# start of Source material

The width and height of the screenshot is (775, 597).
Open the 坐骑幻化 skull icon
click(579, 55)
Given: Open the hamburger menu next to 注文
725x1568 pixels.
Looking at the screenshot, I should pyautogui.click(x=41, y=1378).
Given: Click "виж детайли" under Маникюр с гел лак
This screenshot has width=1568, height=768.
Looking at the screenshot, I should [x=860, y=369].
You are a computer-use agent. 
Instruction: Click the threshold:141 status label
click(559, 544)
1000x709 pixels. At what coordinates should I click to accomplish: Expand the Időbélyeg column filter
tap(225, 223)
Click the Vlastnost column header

# end of Source material

Problem details:
Lay out every line of the data above as a Markdown table with the columns n and Line, putting the row number under n and the text under Line, and leave out any blank lines.

Complete response:
| n | Line |
|---|---|
| 1 | The width and height of the screenshot is (775, 597). |
| 2 | Open the 坐骑幻化 skull icon |
| 3 | click(579, 55) |
| 4 | Given: Open the hamburger menu next to 注文 |
| 5 | 725x1568 pixels. |
| 6 | Looking at the screenshot, I should pyautogui.click(x=41, y=1378). |
| 7 | Given: Click "виж детайли" under Маникюр с гел лак |
| 8 | This screenshot has width=1568, height=768. |
| 9 | Looking at the screenshot, I should [x=860, y=369]. |
| 10 | You are a computer-use agent.  |
| 11 | Instruction: Click the threshold:141 status label |
| 12 | click(559, 544) |
| 13 | 1000x709 pixels. At what coordinates should I click to accomplish: Expand the Időbélyeg column filter |
| 14 | tap(225, 223) |
| 15 | Click the Vlastnost column header |